How have law and international institutions sought to promote human rights globally?  To what extent is there a global consensus on the theory and practice of human rights?

Human Rights is a notion that human beings have rights because they are human beings, not because they are citizens of some particular state.  In the contemporary world, there has been the dramatic upsurge in the question of human rights and their place in the state system.  In world society today, most states acknowledge that issues connected with the fundamental rights of human beings are a legitimate part of foreign policy.

The process leading to the new standing of the concept of human rights was formally heralded by the establishment in 1946 of the United Nation Commission on Human Rights and in December 1948, the General Assembly passed the Universal Declaration of Human Rights.  Two Covenants were designed to give substance to this: the first was on economic, social and cultural rights; and the second on civil and political rights.  The first was passed in 1966 (though not operative until ten years later) but the second Covenant has had a much more difficult ride and the investigatory committee established has constantly run up against recalcitrant governments insisting on the overriding principle of states’ rights.  For example, Israel refused to cooperate with its investigation into possible violations in occupied territories after the Six-Day war.

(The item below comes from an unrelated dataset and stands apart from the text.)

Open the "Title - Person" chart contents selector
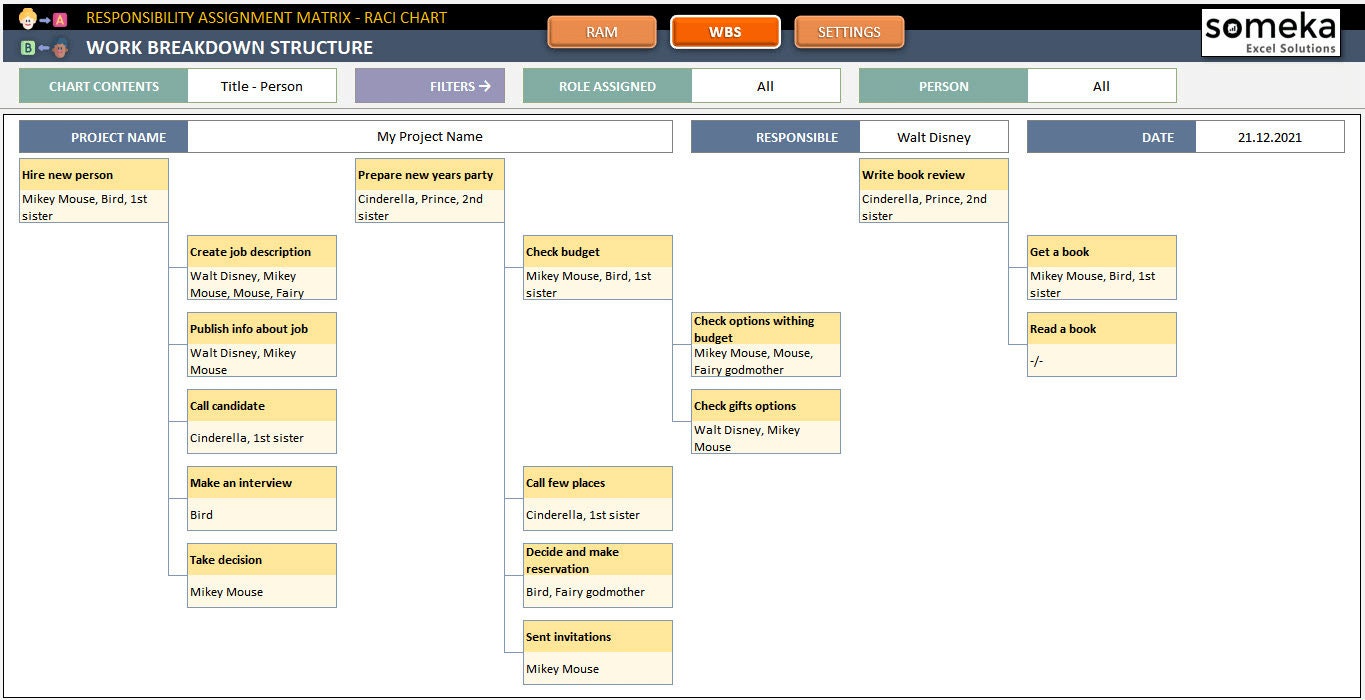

In Europe, the 1975 Helsinki Accords codified minority rights and violations could be referred to the ECSC and the Council of Europe.  In the 1980s, human rights norms continued to develop.  The drafting of the Convention Against Torture and other cruel, inhumane treatment was completed in 1984.  The General Assembly adopted a Declaration on the right to development in 1986.  The decade came to a close with the convention on the Rights of the Child in November 1989.  For civil and political rights, the Committee on Economic, Social and Cultural Rights was created in 1986 to improve reporting and monitoring.  As a result a larger and more diverse group of countries came under commission scrutiny i.e. institutions were increasingly promoting human rights.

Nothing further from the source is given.